▶ [Texte source]:
◆ ◆ ◆

En Asie, l’OCS contrecarre de plus en plus les états-Unis
Rainer Rupp
Titre original : Amour pacifié, Grand Jeu et
refoulement
Source : "Bastille République Nations, mensuel
progressiste radicalement eurocritique"
Certaines retombées géopolitiques de la
crise dans le Caucase – l’attaque brutale des forces géorgiennes,
début août, contre l’Ossétie du Sud, et la riposte
déterminée de la Russie – se précisent désormais.
Cela va du fort soutien que l’attitude de Moscou a trouvé au sein
du monde arabe jusqu' à l’affaiblissement du prestige américain
dans l’espace postsoviétique d’Asie centrale, en passant
par les divisions parmi les pays de l’UE et de l’OTAN que les tentatives
américaines de punir la Russie a provoquées. Partout, l’on
tire les leçons de la dernière guerre caucasienne.
La réaction militaire russe a représenté
une leçon de chose en matière de Realpolitik, en particulier pour
les forces politiques pro-occidentales du Caucase et d’Asie centrale ;
ces dernières s’étaient jusqu' à présent
construites sur la base de l’influence et de la capacité de projection
des États-Unis. Or, dans toute la région et au-delà, Washington
a montré une certaine impuissance tant sur les plans politique et économique
que militaire, laissant apparaître ce que recouvraient réellement
les rodomontades en trompe l’œil. Cela risque bien d’avoir
des conséquences douloureuses pour les projets américains à
long terme visant à contrôler cette région riche en énergie
et en matières premières. Les futures élites dirigeantes
d’Asie centrale pourraient bien ne plus avoir envie d’asseoir leur
carrière sur le soutien américain. C’est même le contraire
qui devrait peu à peu se dessiner. On peut raisonnablement faire l’hypothèse
que la structure régionale de sécurité baptisée
Organisation de coopération de Shanghai (OCS) tirera profit de cette
évolution.
Sont membres permanents de cette institution la Chine, la Russie,
le Kirghizstan, le Kazakhstan, le Tadjikistan et l’Ouzbékistan.
L’Inde, l’Iran, la Mongolie et le Pakistan y sont associés
avec le statut d’observateurs. On savait déjà, avant même
la guerre d’août dans le Caucase, que le sommet prévu le
28 août à Douchanbé (Tadjikistan) allait réévaluer
l’OCS en tant qu' organisation régionale, au détriment
de la CEI (1).
L’OCS a été fondée en 2001 à
partir du « groupe des cinq » associant la Russie et la Chine à
trois des anciennes Républiques soviétiques d’Asie centrale
– mais sans le Turkménistan et l’Ouzbékistan. Ce groupe
avait pris naissance en 1996 comme forum destiné à résoudre
les vieux conflits frontaliers entre l’URSS et la Chine populaire, notamment
autour du fleuve Amour. Issus des négociations diplomatiques, les quinze
documents signés sur le tracé des frontières ont été
rassemblés sous un chapeau commun baptisé « traité
de Shanghai ».

◆ ◆ ◆

▶ [Données fournies]:
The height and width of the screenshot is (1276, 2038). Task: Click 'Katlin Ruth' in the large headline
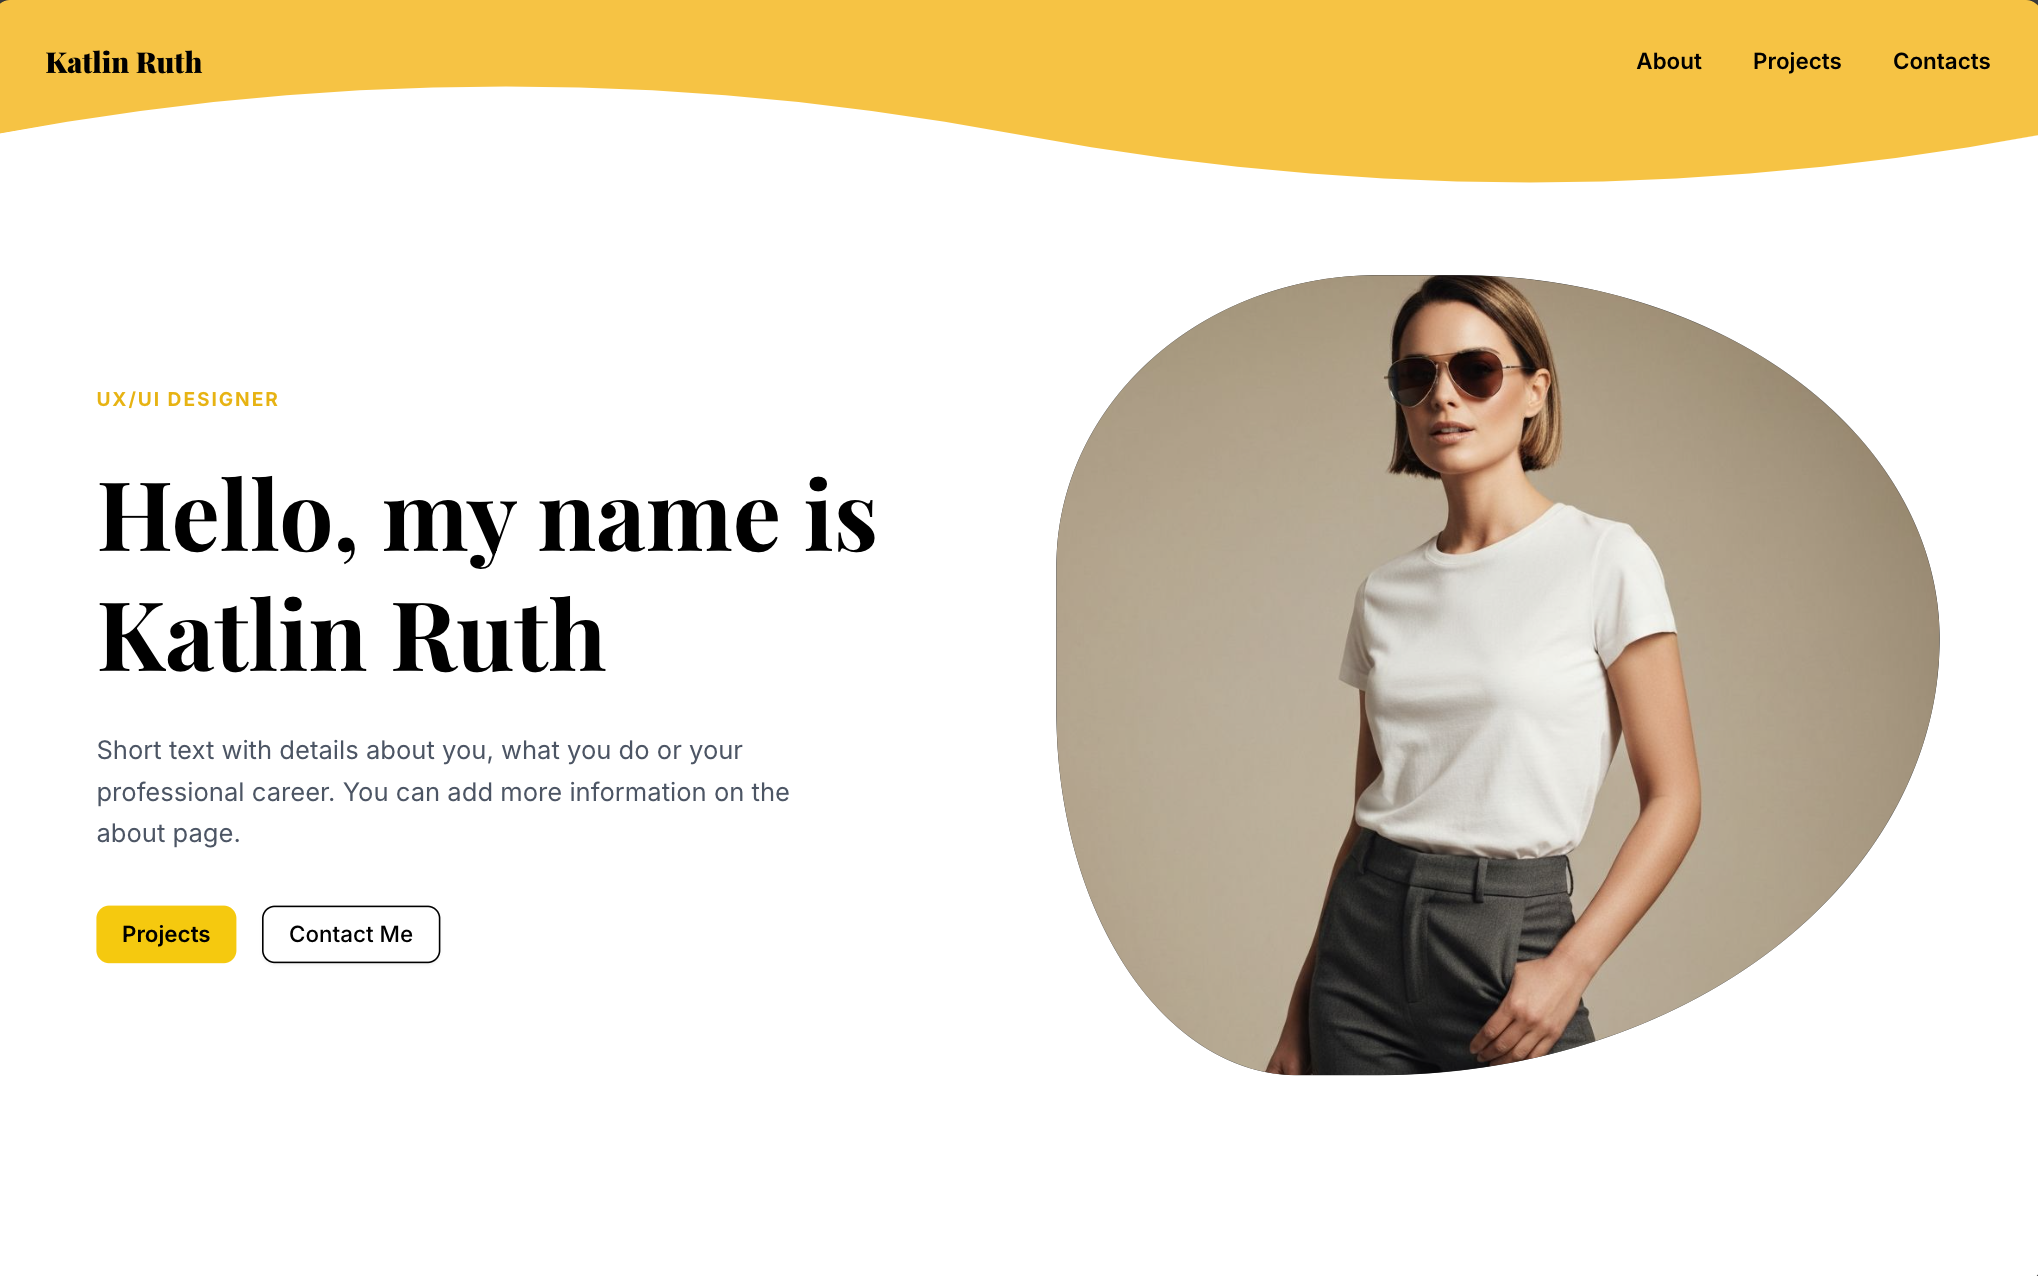tap(351, 636)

◆ ◆ ◆

▶ [Consignes]:
1. Selon l'article sur l'OCS, quels pays sont associés à l'organisation avec le statut d'observateurs ?
2. Poursuivez la rédaction de l'article sur l'OCS à la suite de sa dernière phrase.

▶ [Réponses attendues]:
1. L'Inde, l'Iran, la Mongolie et le Pakistan.

2.
C’est sur cette base que les chefs d’État
et de gouvernement des pays concernés décidaient dès cette
date d’approfondir leurs relations interétatiques aux niveaux diplomatique,
mais aussi économique, militaire et technologique. En outre, ils convenaient
de combattre en commun les trafics régionaux de drogues et d’armes,
le « terrorisme », l’« extrémisme politique »
et le séparatisme. Étaient également concernées
les disputes non résolues portant sur les gisements de matières
premières et réserves d’eau transfrontalières. En
2001, dans la foulée de l’adhésion de l’Ouzbékistan,
fut fondée formellement l’Organisation de coopération.
Les cinq Républiques d’Asie centrale – devenues
indépendantes après l’éclatement de l’URSS
– occupent une place non négligeable dans les relations internationales,
pour plusieurs raisons. La première est la convoitise qu' ont éveillée,
chez les dirigeants américains et européens, les considérables
réserves en gaz et en pétrole dont elles disposent. La deuxième
tient à la position stratégique qu' elles occupent : leur
territoire est idéalement placé pour mener des opérations
contre « le ventre mou » de l’ours russe, mais aussi contre
la région autonome chinoise du Xinjiang, en proie à des menées
séparatistes sporadiques.
Cette configuration est de nature à entrainer la renaissance
du « Grand Jeu ». Ainsi avait-on désigné, au XIXème
siècle, la rivalité entre l’empire britannique et la Russie
impériale pour la maîtrise des richesses de l’époque.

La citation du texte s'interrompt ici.